Oscar-winning director Ezra Edelman has called out Netflix for putting his much-anticipated nine-hour documentary about the late music icon on ice, claiming the high-profile project was derailed by interference on the part of Prince's estate. In a scorched-earth interview on the Pablo Torre Finds Out podcast, Edelman didn't sugarcoat his feelings, describing the cancellation as a "joke" and scolding the estate for its disobedience to a portrayal of Prince as a fully human figure.

Edelman, who won an Academy Award four years ago for his documentary O.J.: Made in America, embarked on the project to create an expansive, deep dive into Prince, a film that, as he put it, would allow viewers to "bathe in his genius" while also facing some of the complications of his persona. Netflix had initially signed on, reportedly allowing the estate to fact-check the film for accuracy. But things turned sharply when the estate returned a staggering "17-page document full of editorial issues."

"You think I want to put out a movie that's factually wrong?" he demanded, frustration seeping into his voice. However, the notes he got weren't about facts; they were about control. The estate, he said, balked at parts of the documentary that showed Prince's struggles, vulnerabilities, and contradictions and would instead protect the carefully cultivated myth of the mysterious genius.

For Edelman, that was a nonstarter. He did not want to tear down a legend but tried to tell the complete, unvarnished truth. Everything described about who you think he is in this movie," Edelman said. "You get to see his genius. And yet you also have to deal with his humanity, which he got stuck in in some ways he could not reveal because he became trapped in this myth that he was about what he was to the world.'

Edelman's attempts aside, Netflix pulled the plug on the project. Instead, the streaming giant is moving ahead with an estate-sanctioned program that will include "exclusive content from Prince's archive." That may sound like an exciting prospect to some. Still, for Edelman and probably many hardcore Prince fans, it represents a watered-down, tightly managed version of the artist's narrative, one that is more focused on legacy management than truth.

The aura around Prince was always part of his charm, but he was also a deeply complicated man. The tension between maintaining his image and his truth has long divided fans, scholars, and now, filmmakers.
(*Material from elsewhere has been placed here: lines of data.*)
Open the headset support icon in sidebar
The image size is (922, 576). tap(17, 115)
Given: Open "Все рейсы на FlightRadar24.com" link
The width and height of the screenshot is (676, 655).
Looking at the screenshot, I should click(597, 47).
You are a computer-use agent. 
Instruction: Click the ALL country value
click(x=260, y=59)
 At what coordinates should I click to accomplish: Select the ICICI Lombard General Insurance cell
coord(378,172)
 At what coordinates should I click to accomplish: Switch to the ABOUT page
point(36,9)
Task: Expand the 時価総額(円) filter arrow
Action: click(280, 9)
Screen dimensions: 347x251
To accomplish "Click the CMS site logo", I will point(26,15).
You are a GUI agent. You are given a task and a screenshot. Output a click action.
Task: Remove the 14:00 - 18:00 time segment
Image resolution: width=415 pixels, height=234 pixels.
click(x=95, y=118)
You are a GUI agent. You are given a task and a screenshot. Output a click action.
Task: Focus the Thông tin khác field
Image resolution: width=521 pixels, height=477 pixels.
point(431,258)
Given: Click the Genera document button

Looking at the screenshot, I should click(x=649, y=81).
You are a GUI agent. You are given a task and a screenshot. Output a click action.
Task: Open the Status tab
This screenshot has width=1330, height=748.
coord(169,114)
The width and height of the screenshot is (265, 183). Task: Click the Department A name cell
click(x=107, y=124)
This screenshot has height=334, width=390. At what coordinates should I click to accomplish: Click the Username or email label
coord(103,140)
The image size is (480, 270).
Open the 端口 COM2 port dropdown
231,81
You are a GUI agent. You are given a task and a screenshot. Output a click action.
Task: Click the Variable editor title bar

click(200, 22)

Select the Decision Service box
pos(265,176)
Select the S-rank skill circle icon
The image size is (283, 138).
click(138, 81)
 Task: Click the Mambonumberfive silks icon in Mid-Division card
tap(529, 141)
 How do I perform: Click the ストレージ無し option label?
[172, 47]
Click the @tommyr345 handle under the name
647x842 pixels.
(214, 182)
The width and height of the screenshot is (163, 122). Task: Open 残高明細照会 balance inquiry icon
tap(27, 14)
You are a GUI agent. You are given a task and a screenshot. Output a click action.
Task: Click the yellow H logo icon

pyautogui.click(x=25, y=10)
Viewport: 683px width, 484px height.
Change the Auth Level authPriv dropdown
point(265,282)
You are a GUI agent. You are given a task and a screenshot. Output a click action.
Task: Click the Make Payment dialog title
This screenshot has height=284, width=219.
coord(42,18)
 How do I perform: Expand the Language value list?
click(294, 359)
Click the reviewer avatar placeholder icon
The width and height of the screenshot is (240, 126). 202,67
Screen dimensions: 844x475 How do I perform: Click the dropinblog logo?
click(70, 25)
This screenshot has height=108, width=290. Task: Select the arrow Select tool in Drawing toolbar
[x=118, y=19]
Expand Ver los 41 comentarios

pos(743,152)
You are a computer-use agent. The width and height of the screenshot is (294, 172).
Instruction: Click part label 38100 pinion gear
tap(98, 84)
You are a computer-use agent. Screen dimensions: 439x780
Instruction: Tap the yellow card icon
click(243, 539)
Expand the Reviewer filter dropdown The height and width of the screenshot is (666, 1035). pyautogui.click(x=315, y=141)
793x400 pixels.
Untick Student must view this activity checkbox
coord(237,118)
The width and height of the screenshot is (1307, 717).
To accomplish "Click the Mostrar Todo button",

If Edelman's accounts are accurate, it indicates that the estate cares more about maintaining a shiny facade than letting the world behold Prince in all his brilliance and contradictions.

The cancellation of Edelman's film leaves a more significant question than the credits that will roll: Who gets to decide how Prince is remembered? Is it those in his inner circle, the fans who idolized him, or the artists and historians who are going about telling his story unhindered? For now, it appears Netflix has adopted the estate's version of events. But as Edelman's circuitous and impassioned defense illustrates, the real story of Prince Rogers Nelson remains to be told.